Radial streaming anisotropies of charged particles accelerated at the solar wind termination shock

Recent observations of an increase in energetic particle intensities on the Voyager 1 spacecraft, for several months in late 2002 to early 2003, suggest new phenomena associated with its approach to the termination shock of the solar wind. An important diagnostic used by the experimenters to interpret the event has been the radial anisotropy of the energetic particle distribution. In this Letter we consider the transport of energetic charged particles accelerated at the termination shock, both in the diffusion approximation and by directly integrating test particle trajectories in a turbulent magnetic field. We determine the radial anisotropy in a number of models.
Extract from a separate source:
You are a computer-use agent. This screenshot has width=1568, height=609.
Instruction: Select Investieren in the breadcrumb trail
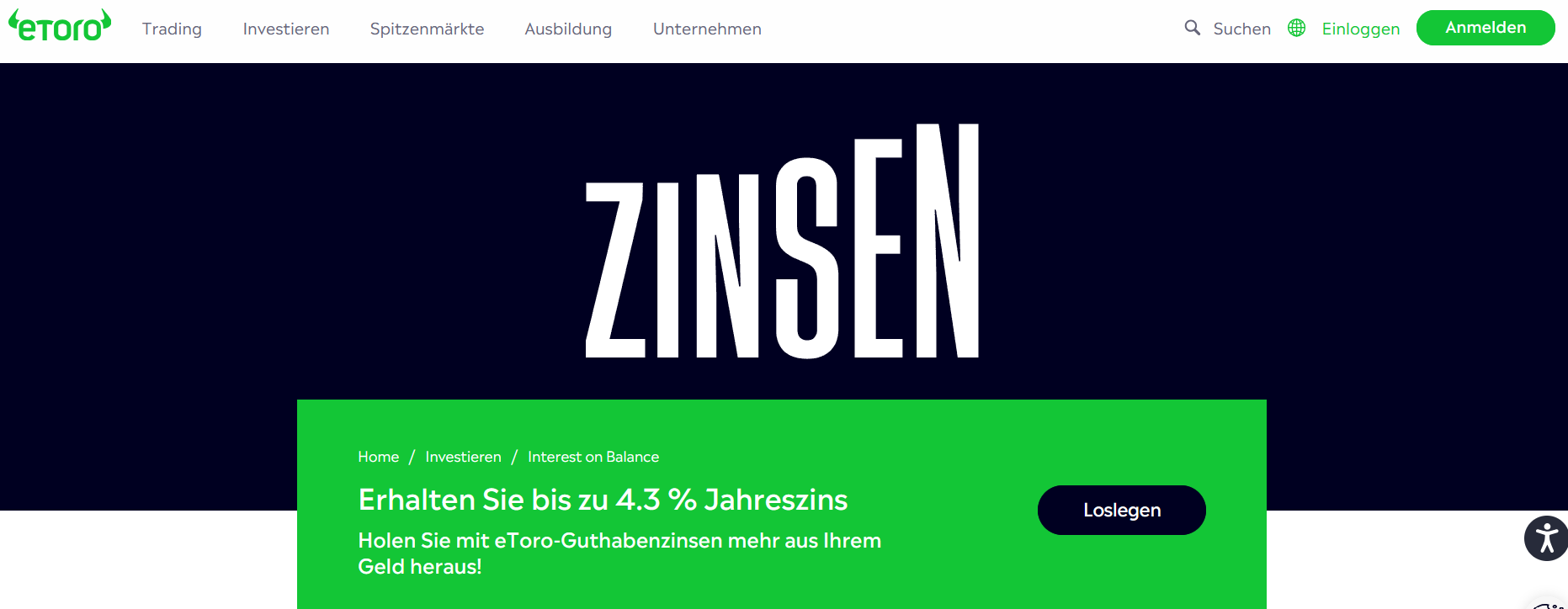[463, 457]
In general, we find that the radial anisotropy of the particles is complicated and that it cannot reliably be used to determine the radial velocity of the background plasma. In all cases considered, we find that the average radial anisotropy in the region upstream of the shock is directed toward the shock and is less than or equal to the Compton-Getting anisotropy in the slower wind downstream. We attribute the difference from the Compton-Getting anisotropy to the diffusive anisotropy, which is directed upstream away from the shock and which is part of the acceleration process. We suggest that the small radial anisotropy observed on Voyager 1 at low energies may actually be an indication that Voyager 1 was located upstream of the shock during the entire event. In addition, we find large fluctuating anisotropies along the magnetic field (nearly transverse to the radial direction).